[Coral-List] Captive breeding conservation programs, and corals

Kaufman, Leslie S lesk at bu.edu
Sat Dec 29 14:44:10 EST 2012


Michael (see post below) is right...actually both Michaels are right though alluding to this is Risky.  A note on the backstory to the Lake Vic fishes captive breeding program, though.  I conceived the IUCN-AZA program for Lake Victoria fishes (yeah, right, I also invented the Internet) in order to engage the professional aquarium world in research and public outreach about the Lake Vic ecosystem, and most importantly, with in situ conservation efforts.  In part it worked.  A captive breeding program was successful to some extent in motivating a systems approach to lake basin conservation and sustainable management.  It was the tail wagging the dog.

In part, it also did not work.  The species endangered 26 years ago are either still endangered or extinct in the wild- sometimes it's hard to be sure which.  A lot of other good things have happened but the fishes are still in trouble, and ecosystem-based management in the Lake Victoria-Lake Kyoga region is still mostly talk and a science community ever farther ahead of the politics and activism.

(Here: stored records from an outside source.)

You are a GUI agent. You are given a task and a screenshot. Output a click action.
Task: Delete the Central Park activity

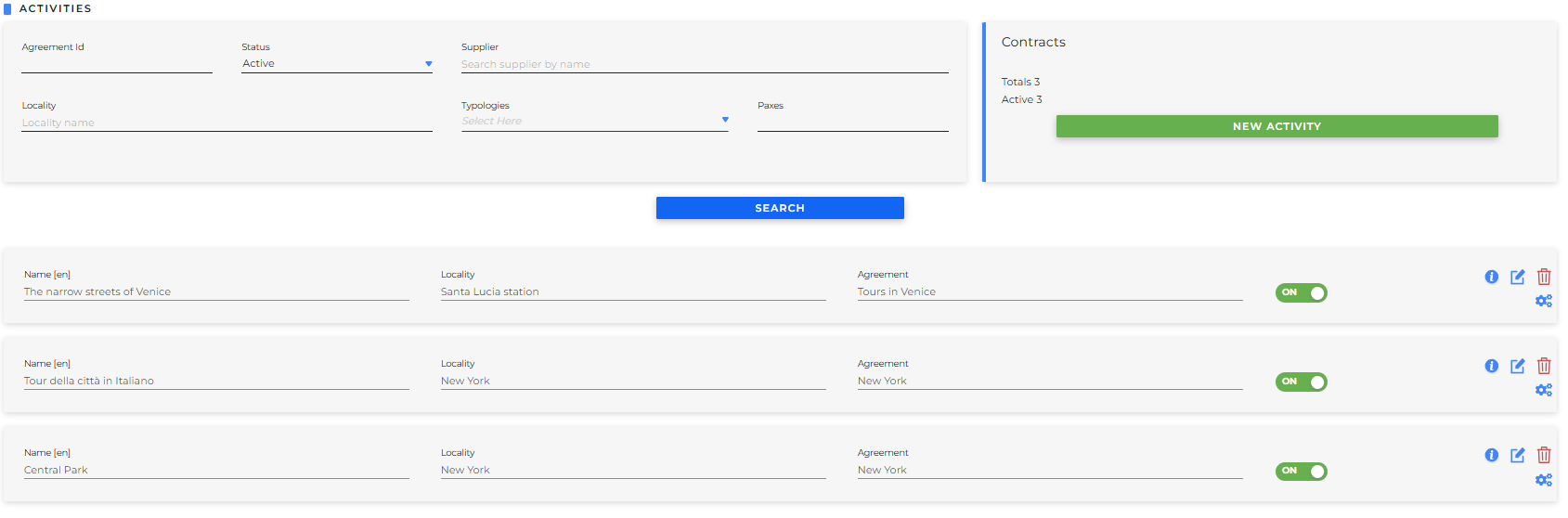pos(1544,455)
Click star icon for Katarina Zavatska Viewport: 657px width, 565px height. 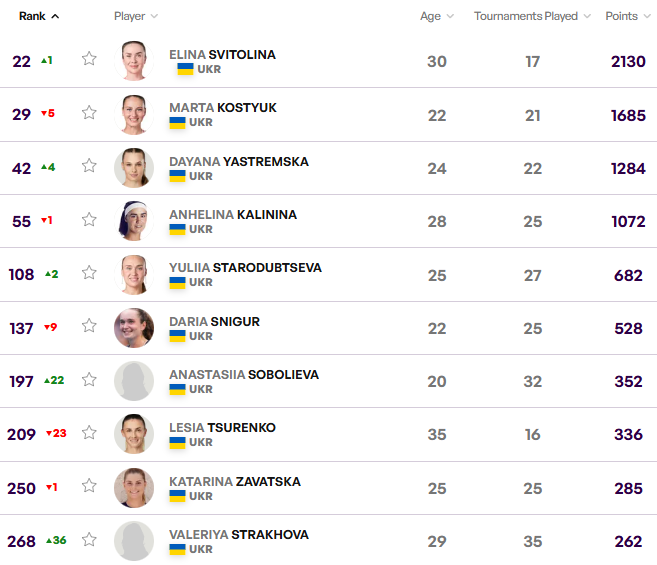pos(89,487)
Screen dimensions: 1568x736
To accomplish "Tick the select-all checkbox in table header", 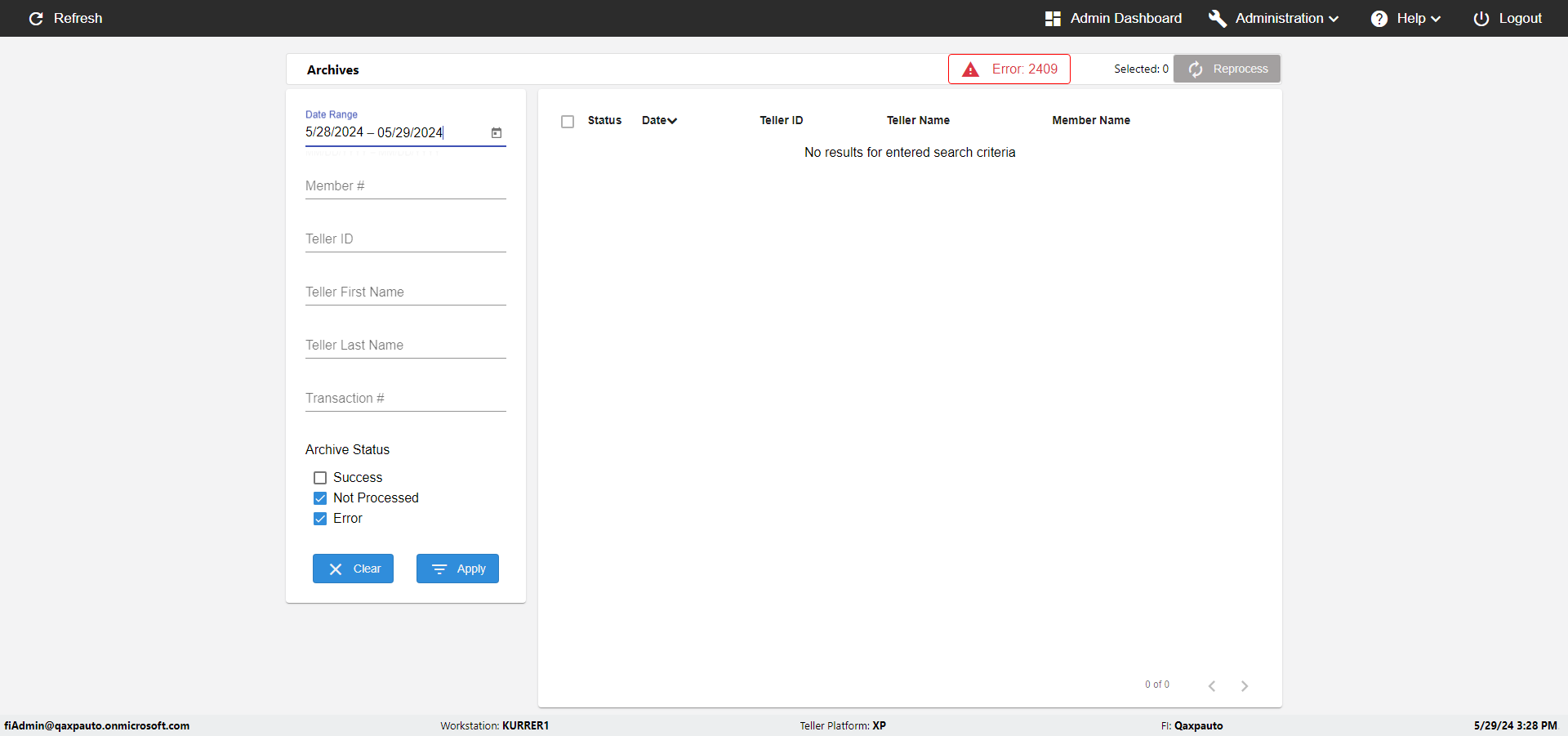I will (x=568, y=122).
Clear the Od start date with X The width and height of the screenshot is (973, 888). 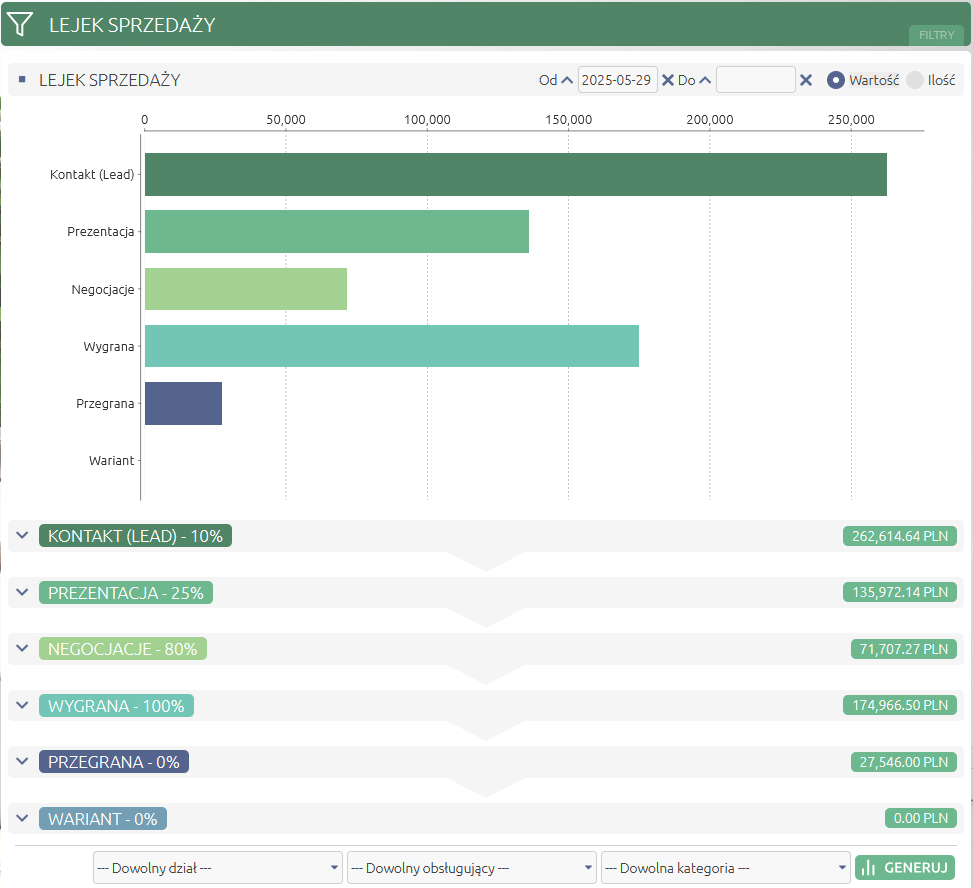(668, 80)

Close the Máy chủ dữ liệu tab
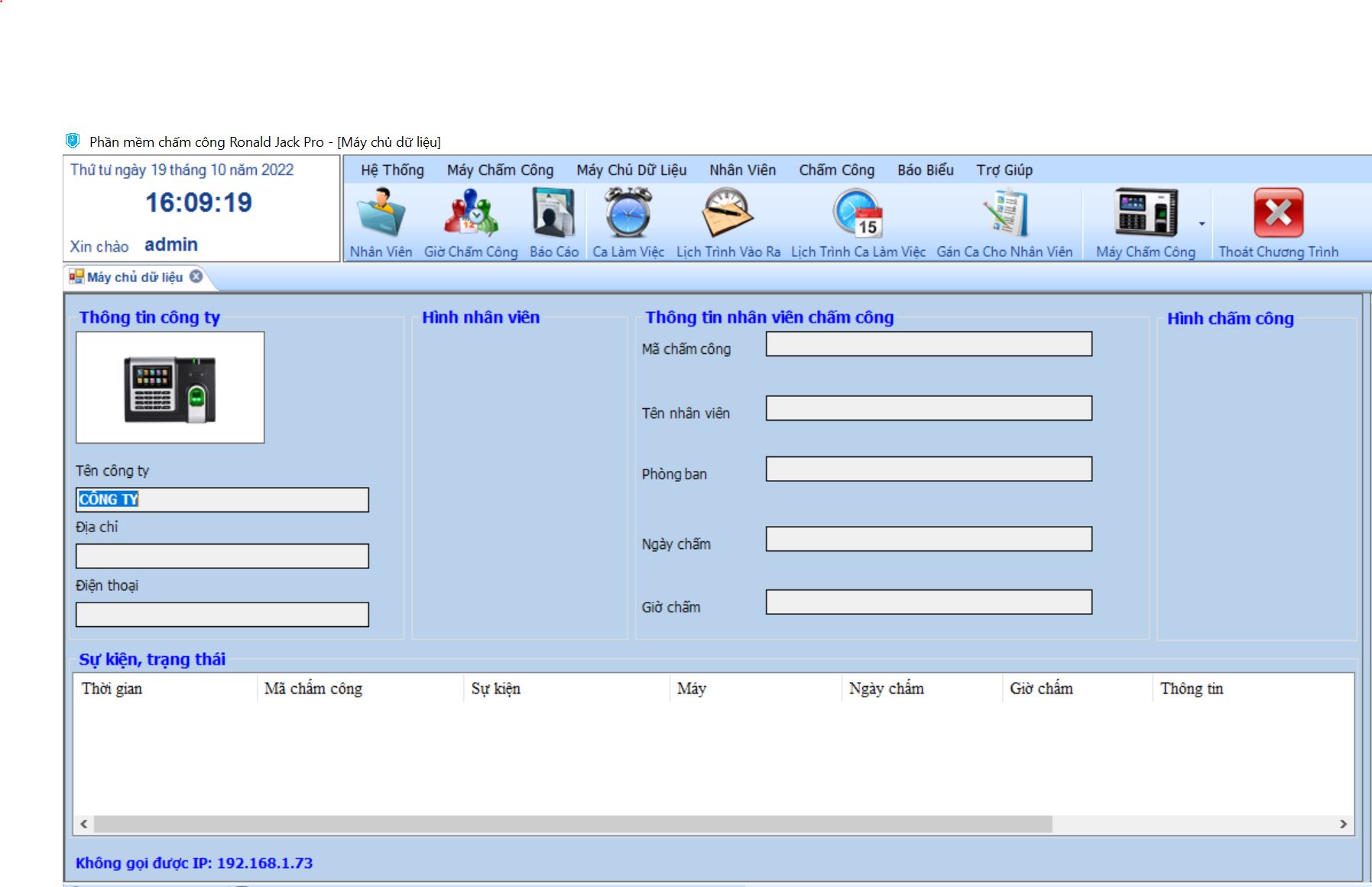click(196, 277)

Some things we learned about captive breeding programs from the Lake Vic SSP (species survival plan) experience:

A- captive breeding is only a tail; there's got to be a dog
B- this dog (Lake Vic) had several tails, all essential
C- return to the wild is still theoretically possible, and meaningful for some important food fishes in particular, but it was and is not the main point of the exercise.
D- the greatest contribution of a captive breeding program may be to provide both ex situ and in situ systems-level thinking and an  institutional memory for a conservation endeavor.  This may seem ironic  because the most frequent criticism of captive breeding programs is that they are not thinking about the system (e.g. habitat, incentives) needed to support a reintroduction.

Now let's think about captive propagation and corals.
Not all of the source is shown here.